Вот уже пятнадцать лет и даже больше, как я нахожусь в этом странном положении, а оно все еще кажется мне сном. Мне все представляется, что меня мучает несварение желудка, что я тревожно сплю и скоро проснусь, утешенный в своих огорченьях тем, что увижу себя среди друзей. Да, нет сомнений! Сам того не заметив, я сделал прыжок из яви в сон или скорей — из жизни в смерть. Вырванный, не знаю как, из обычного хода вещей, я оказался ввергнутым в непостижимый хаос, в котором ничего не различаю; и чем больше думаю о теперешнем своем положении, тем меньше могу понять, где нахожусь.
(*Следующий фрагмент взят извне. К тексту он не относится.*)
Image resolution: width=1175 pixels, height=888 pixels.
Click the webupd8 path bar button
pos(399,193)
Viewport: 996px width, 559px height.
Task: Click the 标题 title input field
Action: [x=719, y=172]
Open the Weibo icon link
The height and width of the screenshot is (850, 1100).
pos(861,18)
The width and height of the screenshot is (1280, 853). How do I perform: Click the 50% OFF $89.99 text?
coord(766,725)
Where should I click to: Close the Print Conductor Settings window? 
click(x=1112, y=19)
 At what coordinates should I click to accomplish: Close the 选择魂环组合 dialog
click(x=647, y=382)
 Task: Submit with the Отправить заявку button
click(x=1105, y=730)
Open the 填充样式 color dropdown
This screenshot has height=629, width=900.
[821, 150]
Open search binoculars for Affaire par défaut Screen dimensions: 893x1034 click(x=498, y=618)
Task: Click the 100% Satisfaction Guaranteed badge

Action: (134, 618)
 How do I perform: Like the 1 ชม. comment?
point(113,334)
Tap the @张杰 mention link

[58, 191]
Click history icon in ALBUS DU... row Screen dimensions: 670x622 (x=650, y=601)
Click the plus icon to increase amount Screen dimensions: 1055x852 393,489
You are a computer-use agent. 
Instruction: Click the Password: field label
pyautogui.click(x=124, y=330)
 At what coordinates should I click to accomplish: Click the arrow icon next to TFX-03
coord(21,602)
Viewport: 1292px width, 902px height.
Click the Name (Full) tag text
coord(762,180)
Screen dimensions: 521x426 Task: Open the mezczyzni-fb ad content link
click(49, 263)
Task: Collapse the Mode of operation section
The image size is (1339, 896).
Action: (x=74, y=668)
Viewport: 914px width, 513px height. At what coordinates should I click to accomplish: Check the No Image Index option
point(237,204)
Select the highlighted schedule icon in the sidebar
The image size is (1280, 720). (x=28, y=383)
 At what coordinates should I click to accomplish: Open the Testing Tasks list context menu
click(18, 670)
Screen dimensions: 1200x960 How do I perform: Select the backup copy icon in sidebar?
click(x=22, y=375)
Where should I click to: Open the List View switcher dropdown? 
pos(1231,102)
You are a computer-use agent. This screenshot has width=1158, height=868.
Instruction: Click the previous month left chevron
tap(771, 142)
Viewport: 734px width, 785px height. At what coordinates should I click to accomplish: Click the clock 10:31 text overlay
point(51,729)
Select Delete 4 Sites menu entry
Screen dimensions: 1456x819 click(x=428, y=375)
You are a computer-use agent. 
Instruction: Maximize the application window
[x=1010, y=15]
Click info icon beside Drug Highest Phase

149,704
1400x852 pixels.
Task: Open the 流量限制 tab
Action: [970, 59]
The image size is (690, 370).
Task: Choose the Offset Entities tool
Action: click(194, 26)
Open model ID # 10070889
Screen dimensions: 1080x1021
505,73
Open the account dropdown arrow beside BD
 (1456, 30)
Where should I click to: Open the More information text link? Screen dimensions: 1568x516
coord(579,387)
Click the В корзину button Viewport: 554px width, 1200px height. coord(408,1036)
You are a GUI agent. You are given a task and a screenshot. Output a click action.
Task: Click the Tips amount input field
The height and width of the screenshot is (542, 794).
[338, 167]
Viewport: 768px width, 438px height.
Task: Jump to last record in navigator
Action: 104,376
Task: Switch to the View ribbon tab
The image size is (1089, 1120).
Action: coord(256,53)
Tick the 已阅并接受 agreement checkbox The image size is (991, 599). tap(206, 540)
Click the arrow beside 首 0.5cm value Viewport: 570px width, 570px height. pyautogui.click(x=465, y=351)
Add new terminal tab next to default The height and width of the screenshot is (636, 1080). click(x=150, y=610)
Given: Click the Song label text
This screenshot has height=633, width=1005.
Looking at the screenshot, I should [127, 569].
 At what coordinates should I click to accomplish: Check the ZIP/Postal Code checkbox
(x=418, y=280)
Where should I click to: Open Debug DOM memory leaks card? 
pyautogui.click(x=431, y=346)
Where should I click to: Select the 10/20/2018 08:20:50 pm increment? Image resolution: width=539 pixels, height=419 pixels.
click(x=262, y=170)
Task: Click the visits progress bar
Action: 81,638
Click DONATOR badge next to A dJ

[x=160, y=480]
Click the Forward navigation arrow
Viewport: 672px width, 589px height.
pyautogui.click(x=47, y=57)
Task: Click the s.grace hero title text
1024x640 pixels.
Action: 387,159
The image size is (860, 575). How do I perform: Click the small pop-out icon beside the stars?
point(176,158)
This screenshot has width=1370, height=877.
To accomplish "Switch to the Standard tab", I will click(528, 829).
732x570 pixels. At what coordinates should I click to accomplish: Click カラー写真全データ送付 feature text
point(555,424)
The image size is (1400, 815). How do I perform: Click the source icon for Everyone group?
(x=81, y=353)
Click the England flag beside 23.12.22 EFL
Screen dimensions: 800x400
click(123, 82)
Ах, как мог я предвидеть участь, меня ожидающую? Как могу я понять ее теперь, когда она постигла меня? Мог ли я, рассуждая здраво, предположить, что когда-нибудь, оставаясь тем самым, кем был, тем, кем остаюсь до сих пор, я прослыву, буду считаться настоящим чудовищем, отравителем, убийцей, что стану извергом человеческого рода, игрушкой черни, что взамен приветствия прохожие будут плевать на меня, что целое поколение станет в полном согласии развлекаться тем, чтобы заживо меня похоронить? Когда совершился этот странный переворот, я, захваченный врасплох, сначала был потрясен им. Мое волненье, негодование довели меня до исступления, которое едва могло успокоиться за десять лет; и в этот промежуток времени, переходя от заблужденья к заблужденью, от ошибки к ошибке, от безрассудства к безрассудству, я доставил своими неосторожными поступками властителям судьбы моей все орудия, которые они умело пустили в ход, чтобы сделать ее непоправимой.
Я долго отбивался — столь же отчаянно, сколь и тщетно. Не обладая ни ловкостью, ни хитростью, ни уменьем притворствовать, неосмотрительный, откровенный, прямой, нетерпеливый, вспыльчивый, я, отбиваясь, только сильней запутывался и давал им все больший перевес над собой, которым они не упускали случая воспользоваться. Наконец, видя, что все мои усилия напрасны, и терзаясь без всякого толку, я принял то единственное решенье, которое мог еще принять,— покорился своей судьбе, не идя против неизбежного. Я нашел в этой безропотности возмещенье за все свои страданья — благодаря доставляемому ею спокойствию, которое было бы несовместимо с непрерывным трудом сопротивления, столь же тягостного, сколь и бесплодного.
Еще одно содействовало этому спокойствию. Как ни изощрялись мои преследователи в своей ненависти, неистовая злоба заставила их позабыть одно истязанье: они не догадались так соразмерить свои действия, чтобы поддерживать и беспрестанно возобновлять мои муки, все время нанося мне новые удары. Если б у них хватило хитрости оставить мне хоть луч надежды, они этим еще удержали бы меня в своих руках. Они могли бы еще обратить меня в свою игрушку при помощи какой-нибудь, лживой приманки и непрестанно терзать мне сердце муками обманутого ожидания. Но они сразу исчерпали все свои средства. Ничего мне не оставив, они сами лишили себя всего. Клевету, унижения, издевательства, позор, которые они па меня обрушили, уже нельзя ни усилить, ни смягчить; им и той же мере недоступно отягчить все это, как мне — от этого избавиться. Они так поторопились переполнить чашу моей скорби, что нет такой человеческой власти, которая, будь она поддержана всеми кознями ада, могла бы что-нибудь добавить в нее. Даже физическая боль, вместо того чтоб увеличивать мои муки, только отвлекала бы меня от них. Исторгая у меня крики, она давала бы мне возможность удерживаться от стонов, и терзание сердца было бы прервано терзанием тела.